What is interesting here is the extent to which we're able to use, so these would be standard present sensors in your home and some contact sensors, to be able to buildup a picture of activity and lifestyle and to be able to bring this back and work with people to see how their interventions and supports that we might be able to do to help change this. And clearly a lot of the work we're doing in trying to build up confidence in these detections and improve interventions.

I think just the last couple of things I would like to touch on. One is, this is really trying to get a focus on the role of user involvement. The commission did a survey a few years ago to see what was some of the barriers to these technologies and while things like patents and standards and regulations and scattered evidence were all issues, the non-involvement of end users is a critical dimension in being able to bring forward these kinds of systems and services so they meet end user needs and can fit into their lifestyles and patterns.

And I think it's one of the key things and I know it's a key mantra from the National Disability Authority and it's vital how we maximize user involvement in the development of products and services.

The last slide I am going to apologise for in advance because it does buildup a little bit of complexity but it's worth touching on some of the challenges around funding and how do we see some of these types of systems and services getting addressed going forward. This slide lays out three groups of housing setting. So on the lefthand side more of the mainstream housing and specialise housing in the middle and more formalised settings on the righthand side.

I am not overall thrilled with that particular picture because I think universal design would have a wider remit and wouldn't only be linked into mainstream house. I think it could be spread out to how it supports principles across a wider range. But I think you get the idea that here in Ireland, we have a lot of mainstream settings but we're very thin on the ground in relation to some of our specialized housing and other models of housing where some of these technologies make come alive.

Part of this is around how do we see these markets growing and where will the funding come from? And we have funding come inning from two directions. The fair deal in relation the formal nursing care and home supports and home care packages come inning on the more mainstream models.

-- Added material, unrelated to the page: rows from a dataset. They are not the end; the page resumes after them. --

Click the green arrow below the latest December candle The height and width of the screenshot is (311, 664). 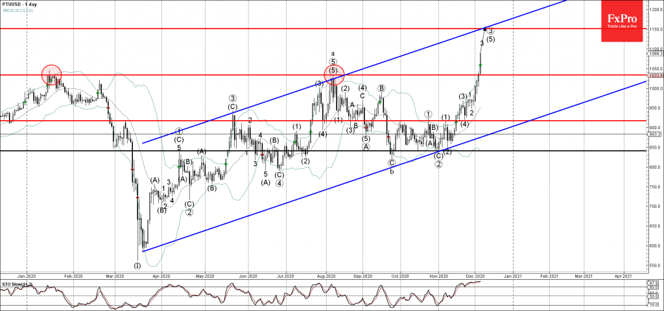(480, 65)
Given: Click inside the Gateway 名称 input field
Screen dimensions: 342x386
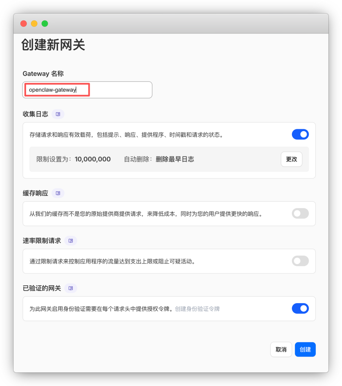Looking at the screenshot, I should [x=87, y=90].
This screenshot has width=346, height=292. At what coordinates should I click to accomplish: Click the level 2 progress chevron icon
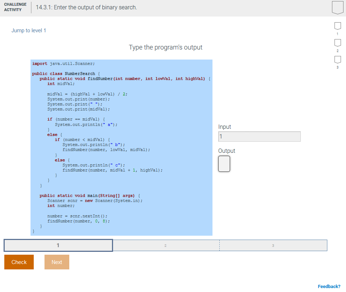[337, 43]
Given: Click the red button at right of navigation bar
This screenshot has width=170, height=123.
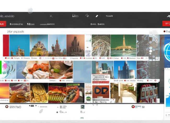Looking at the screenshot, I should (x=166, y=24).
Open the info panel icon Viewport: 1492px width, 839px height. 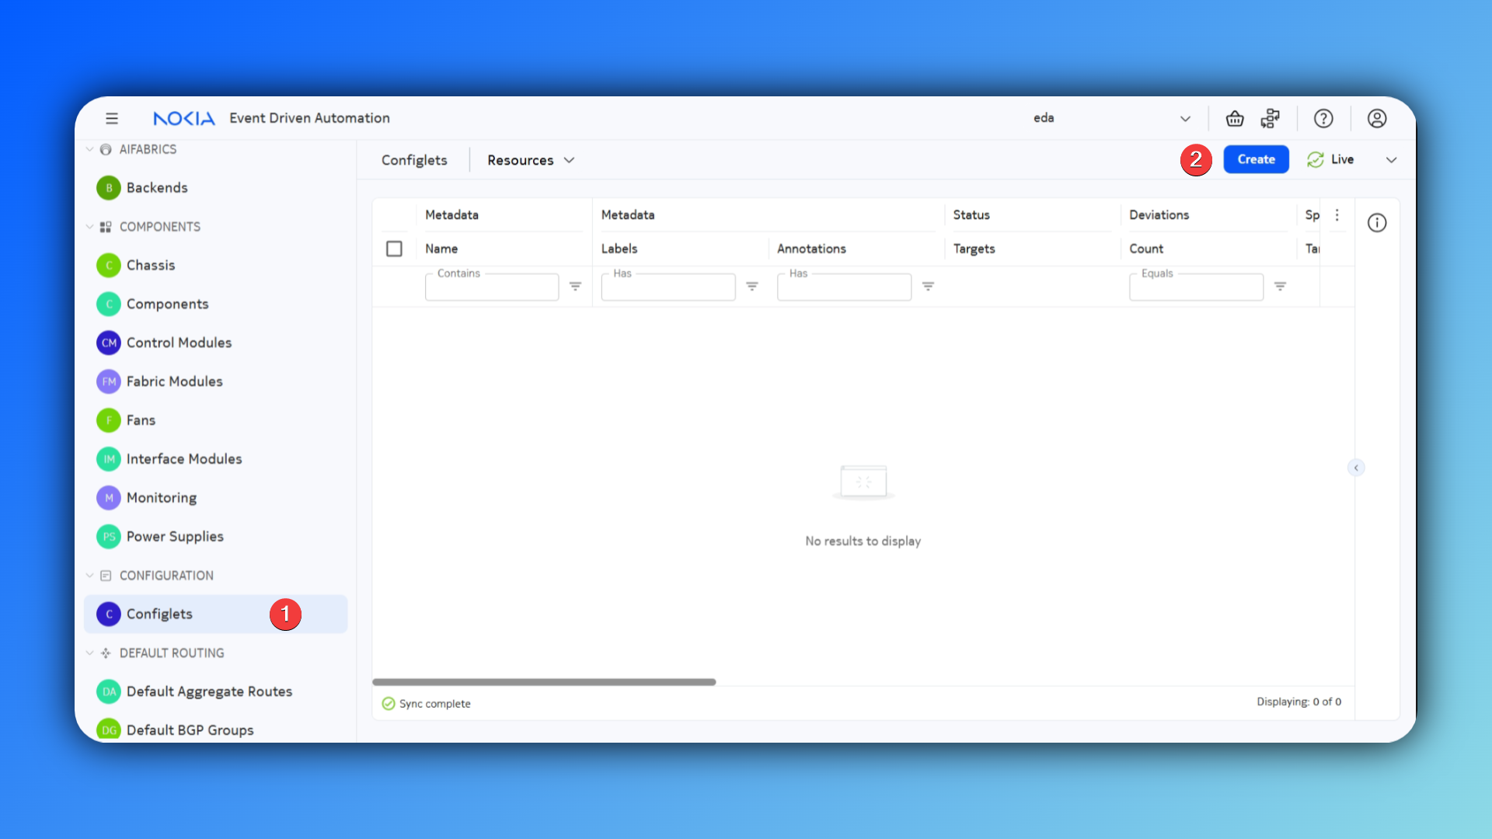1377,223
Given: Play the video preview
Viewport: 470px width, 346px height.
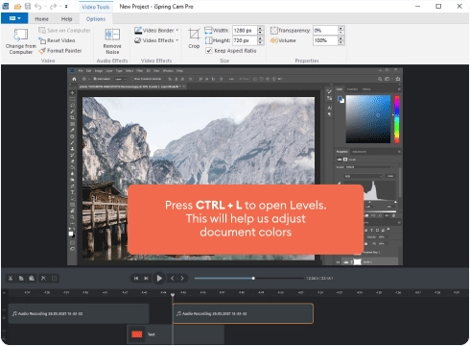Looking at the screenshot, I should (x=159, y=278).
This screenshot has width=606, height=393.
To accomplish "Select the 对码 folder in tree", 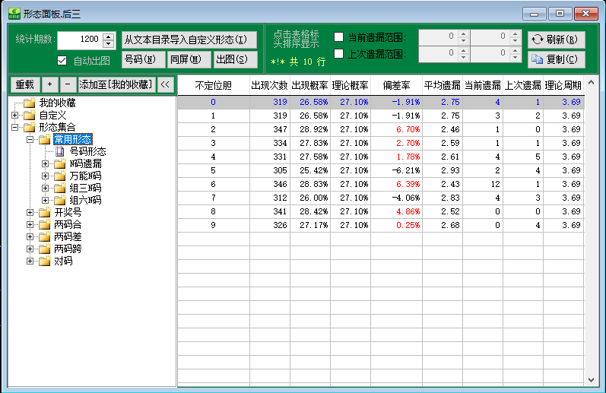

We have also got different sources in relation to capital, whether or not it's the Department of Environment or local authorities and the Department of Health and the HSE. I think the thing we have got is how might we be able to resource some of the technologies coming into the middle sphere and some of the options we need to look at are around is it around enhancing home support packages?

Is it loosening up the fair deal or some form of pooling? Is it insurance or is it a wider consumer market or is it some combination of all three? But I'm conscious that we have market barriers towards the take of some of these technologies and I think it's one of the things we need to address.

So I suppose my final question is really, can we develop a viable social market to simulate these innovations and bring them into a way that can sustain growth and enhance quality of life for people in their homes and the quality of services going forward.

Just so say first of all thank you very much for allowing me to come in, remotely in this presentation and for being there with you virtually. I think for me the smart agenda is all around connecting and empowering and I hope if you were able to are hear me from that side, some of the Skype technology might be a good example of how we might be able to do that. So thank you very much.